Jailed PKK leader says government’s election plans might risk peace process

Jailed PKK leader says government’s election plans might risk peace process

ISTANBUL
Jailed PKK leader says government’s election plans might risk peace process

Leyla Zana (C) and Diyarbakır Mayor Osman Baydemir (L) meet with Masoud Barzani in Arbil in this file photo. DHA photo

The ongoing process to find a peaceful solution to the Kurdish issue will come to an end if the Turkish government becomes engrossed in electoral arithmetic, Kurdistan Workers’ Party (PKK) leader Abdullah Öcalan has said, according to the Fırat news agency.

“A democratic and sustainable Constitution is a fundamental condition for the process. But sharing in line with a spirit of negotiating is a significant process for determining the fundamentals and methods of the Constitution. The greatest threat to this will be for the government to approach the issue with concerns about elections and percentages. Such an approach will cause problems which will end the process. The ongoing process has shown everyone that the democratic transition cannot be delayed,” People’s Democratic Party (HDP) deputy Sırrı Süreyya Önder cited Öcalan as saying during a meeting on İmralı island, where the PKK leader is serving a life sentence.

Öcalan also penned a one-page letter to Iraqi Kurdish Regional Government President Masoud Barzani. The PKK leader further told Önder and Diyarbakır independent lawmaker Leyla Zana during a meeting on Jan. 25 that he had given a letter to the authorities, Doğan news agency reported.

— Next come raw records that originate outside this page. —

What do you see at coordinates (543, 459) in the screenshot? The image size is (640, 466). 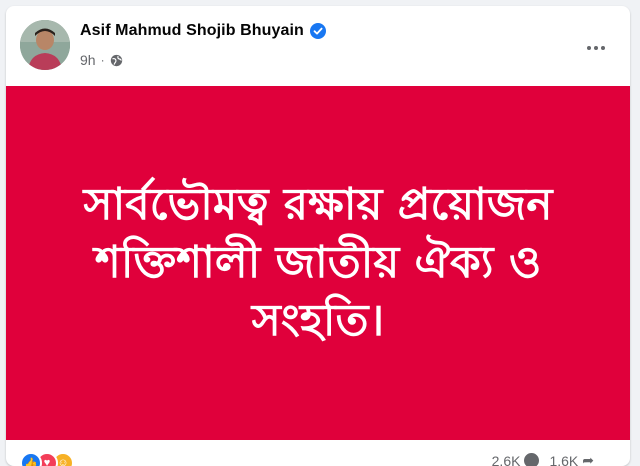 I see `engagement-counts: 2.6K 1.6K ➦` at bounding box center [543, 459].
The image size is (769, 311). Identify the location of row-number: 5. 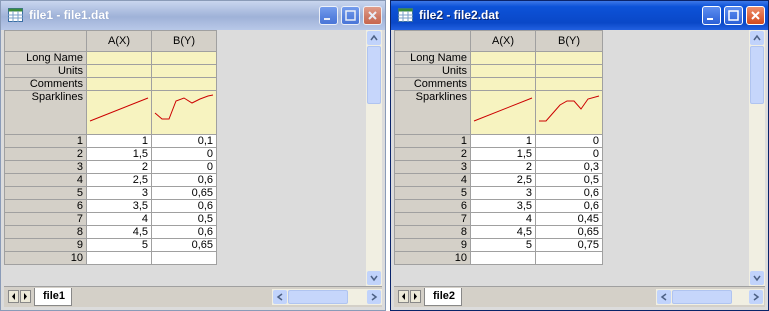
(432, 193).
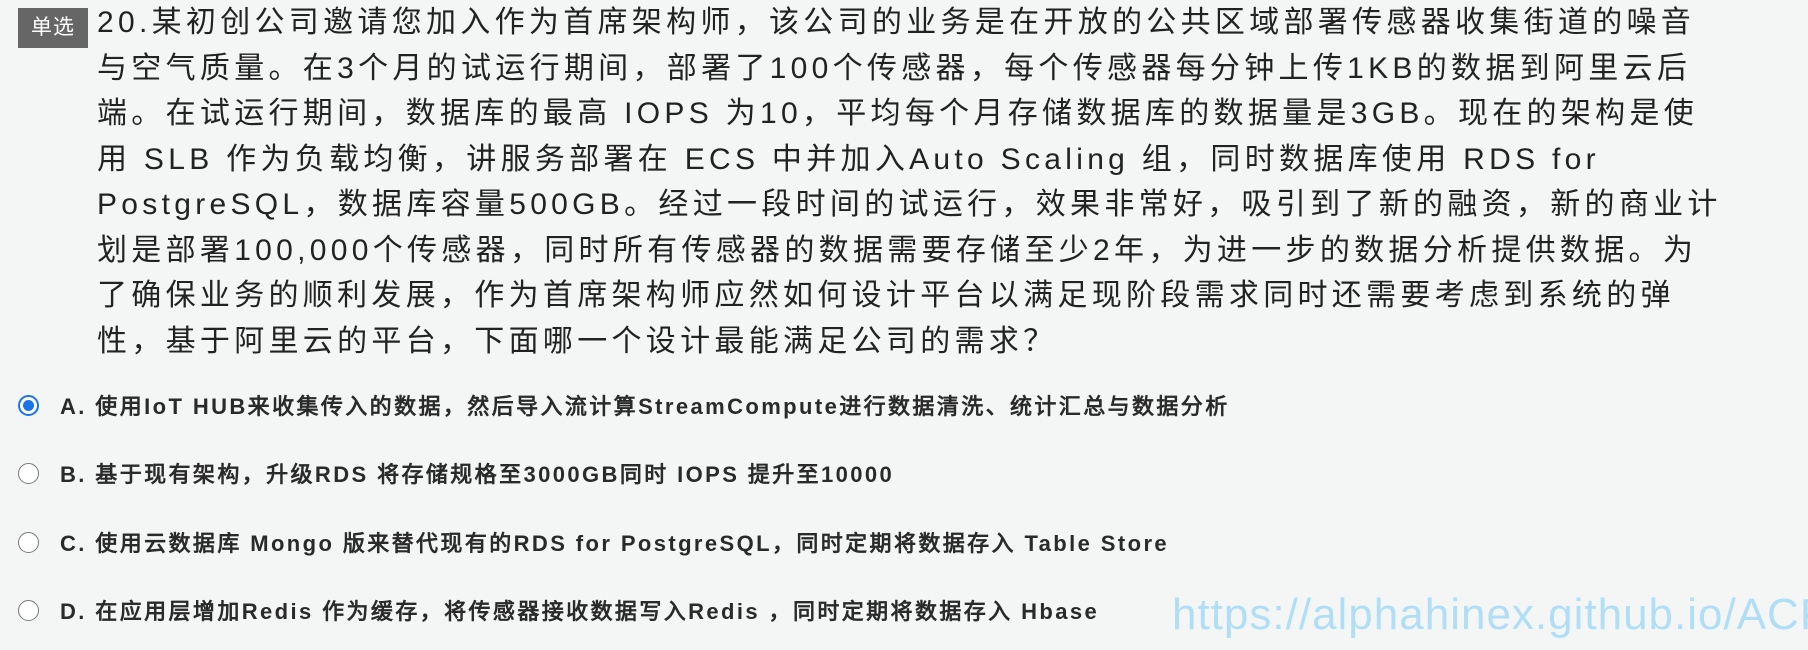  What do you see at coordinates (53, 28) in the screenshot?
I see `question-type-badge: 单选` at bounding box center [53, 28].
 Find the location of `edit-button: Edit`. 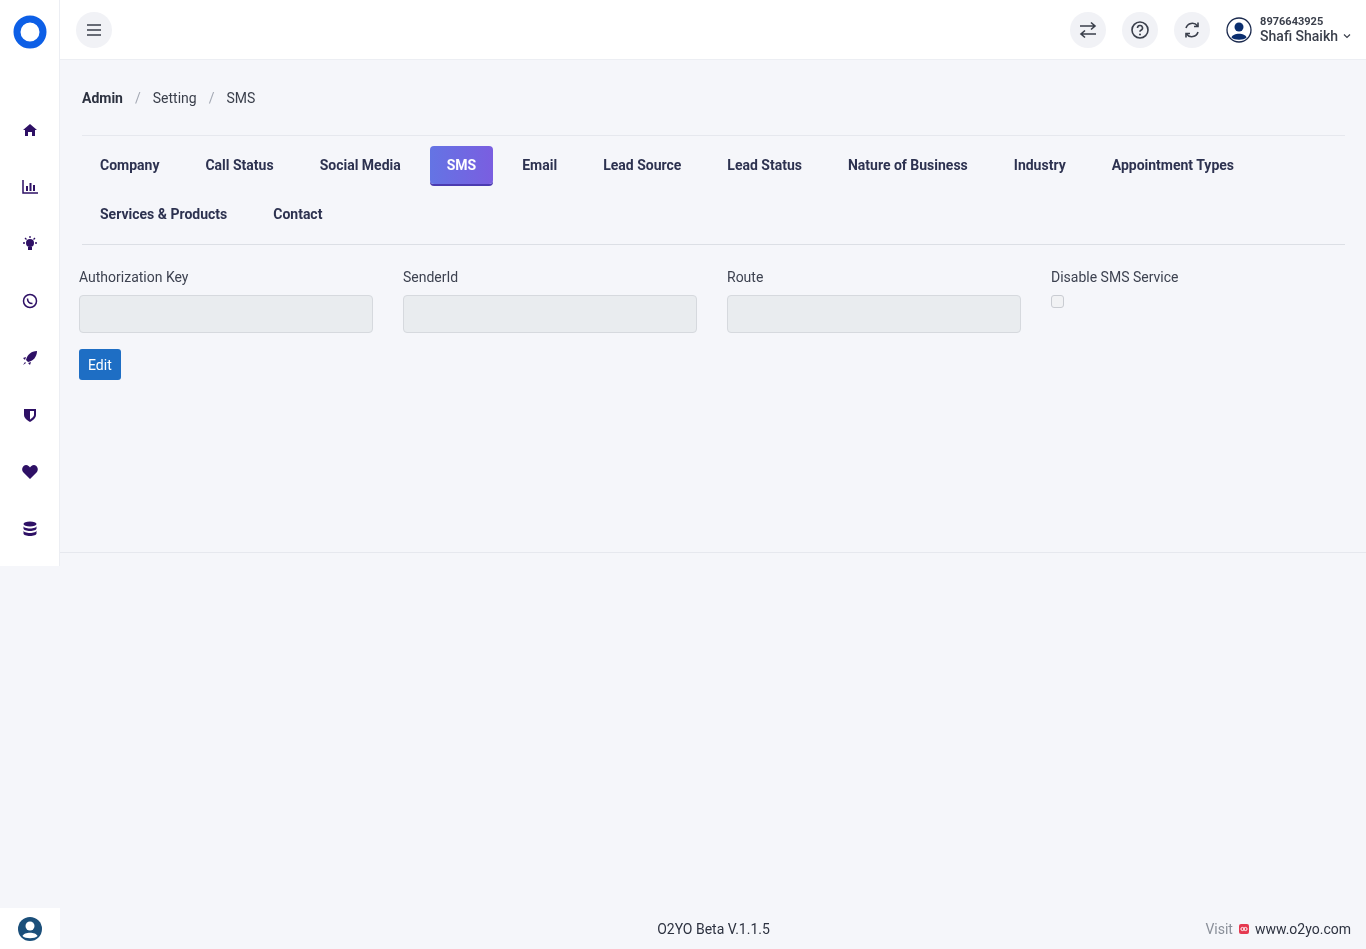

edit-button: Edit is located at coordinates (100, 364).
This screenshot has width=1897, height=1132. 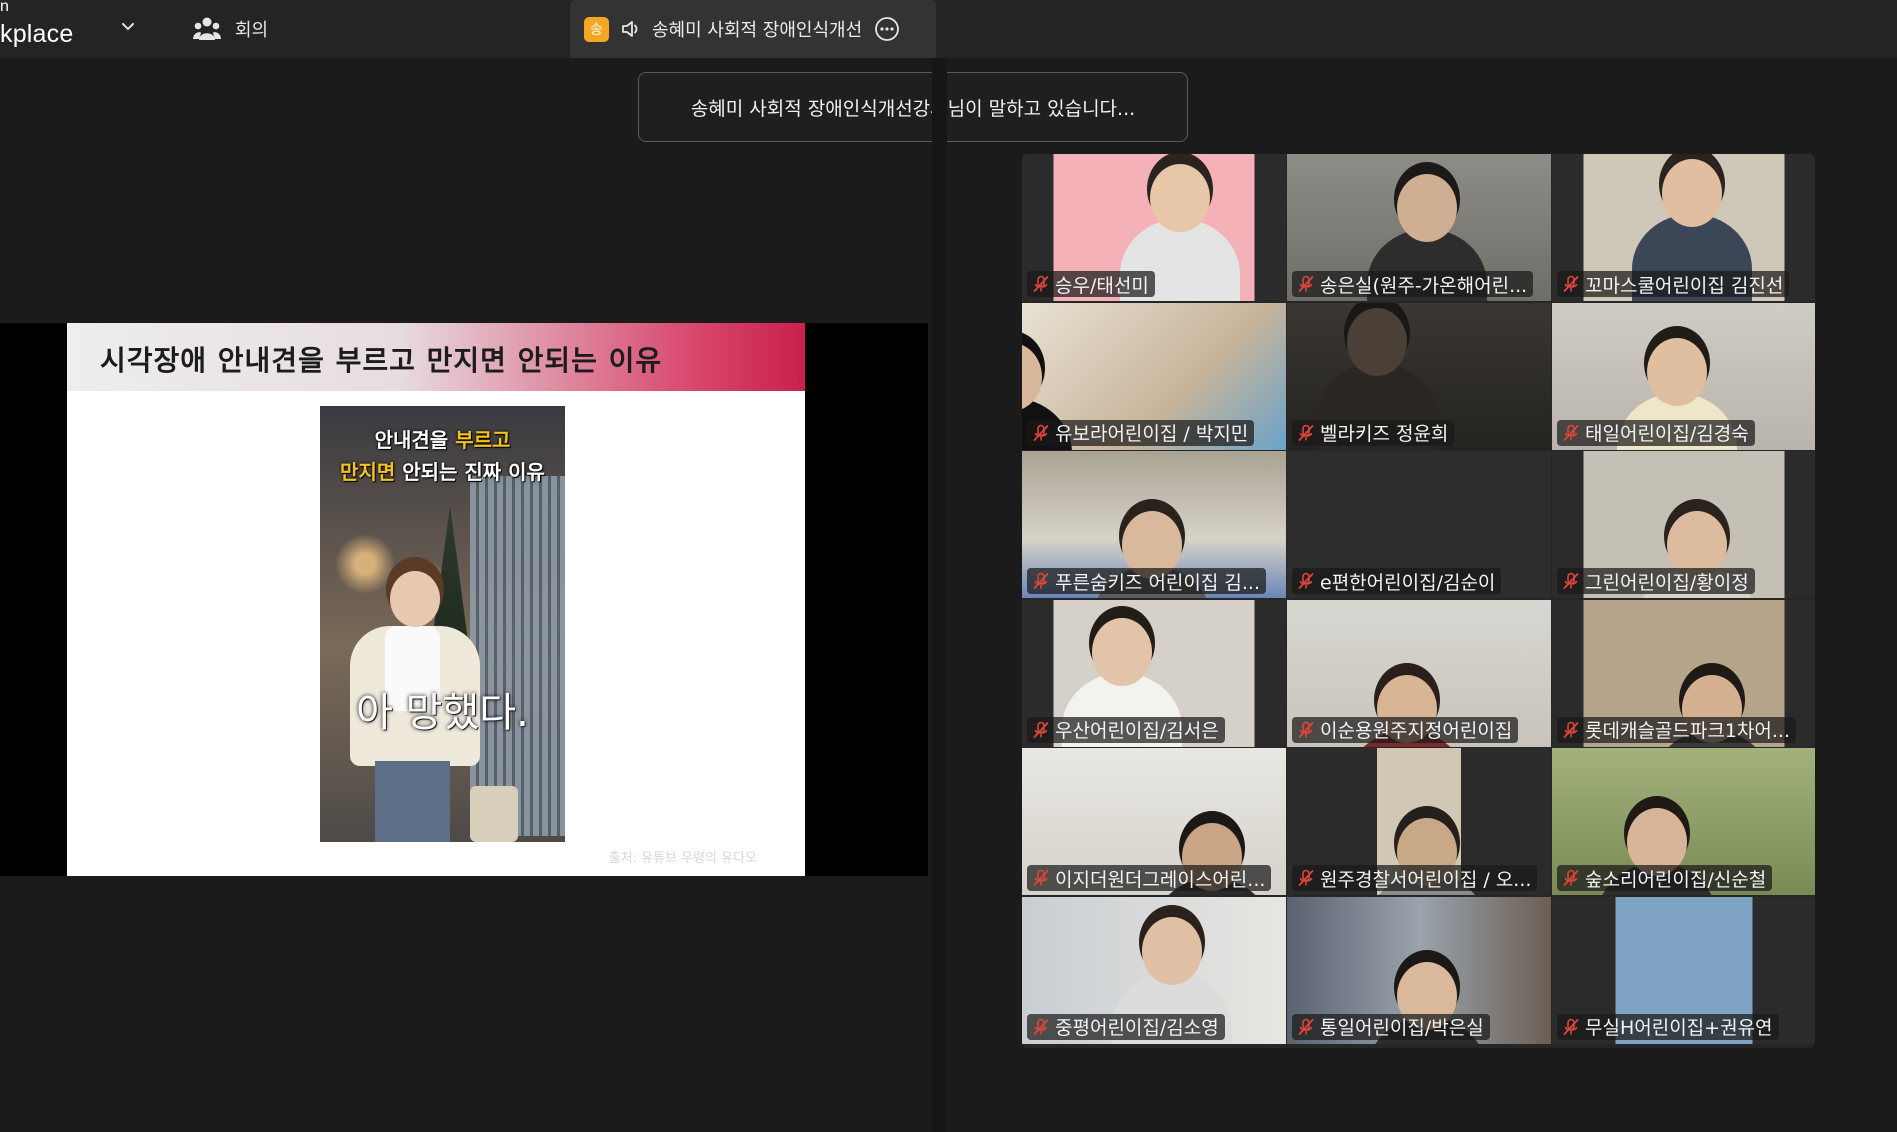 What do you see at coordinates (1137, 731) in the screenshot?
I see `participant-name: 우산어린이집/김서은` at bounding box center [1137, 731].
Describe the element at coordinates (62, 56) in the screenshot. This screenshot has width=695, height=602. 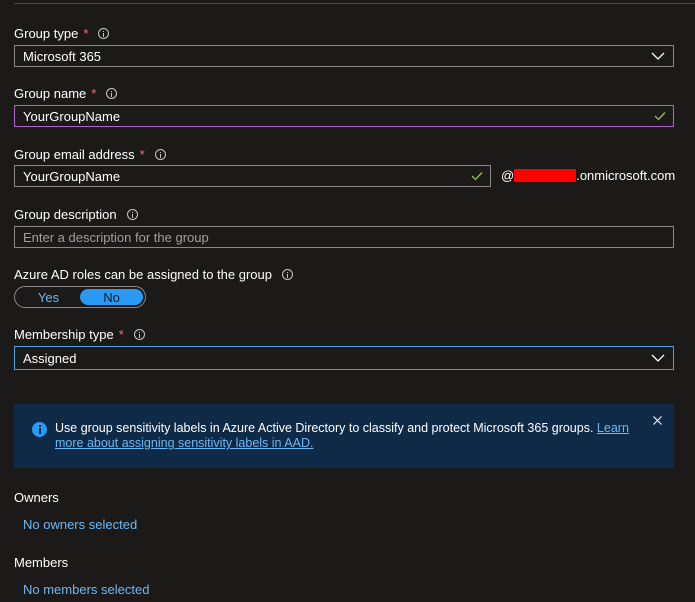
I see `group-type-value: Microsoft 365` at that location.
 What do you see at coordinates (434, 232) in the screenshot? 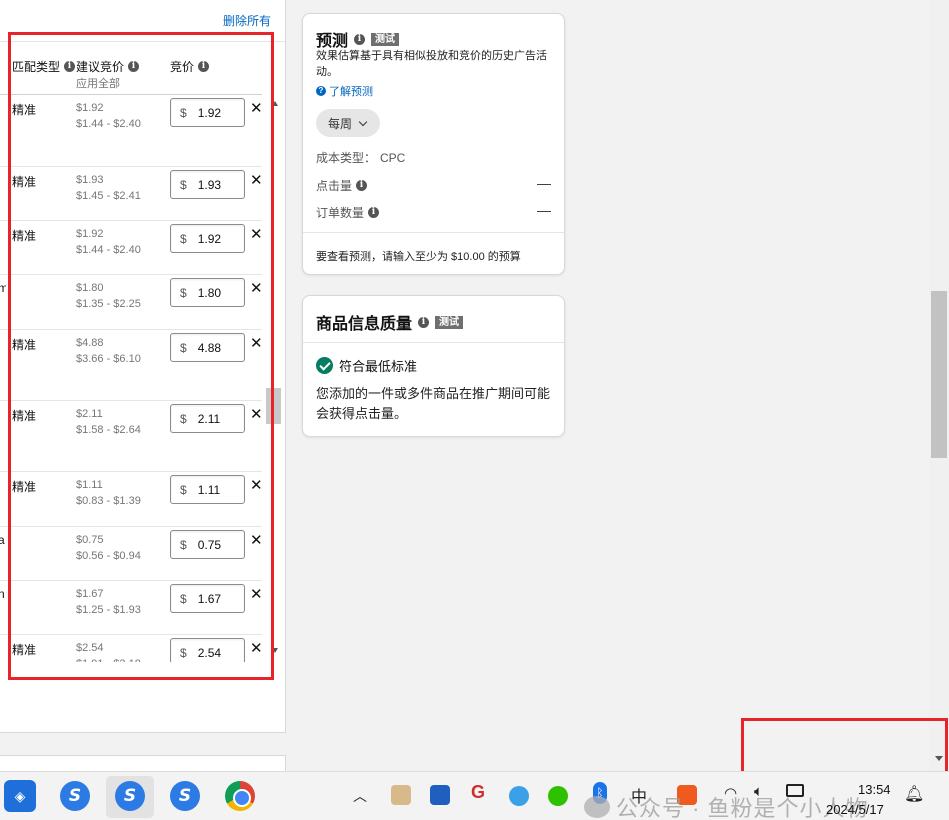
I see `divider` at bounding box center [434, 232].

Önder said they expected to receive the letter on Jan. 28 or Jan. 29 from state officials. Önder and Zana will go to Kandil Mountain in northern Iraq to give Öcalan’s letter to Barzani and will hold meetings with participants of the Kurdish National Congress in Arbil, Sulaymaniyah and Kandil. 

Zana’s Jan. 25 meeting with Öcalan was the first such meeting in the past 25 years, as the two last meet in 1991 in Lebanon’s Bekaa Valley, where the PKK had camps. Zana’s planned visit to Kandil will be her first visit. 

Zana became a symbol of free speech across the world after serving 10 years in prison for speaking Kurdish while taking her parliamentary oath in 1991. She was ultimately released in 2004 and once again became an MP after the June 2011 elections, although she a ban remains in place preventing her from joining the country’s main Kurdish party, the Peace and Democracy Party (BDP).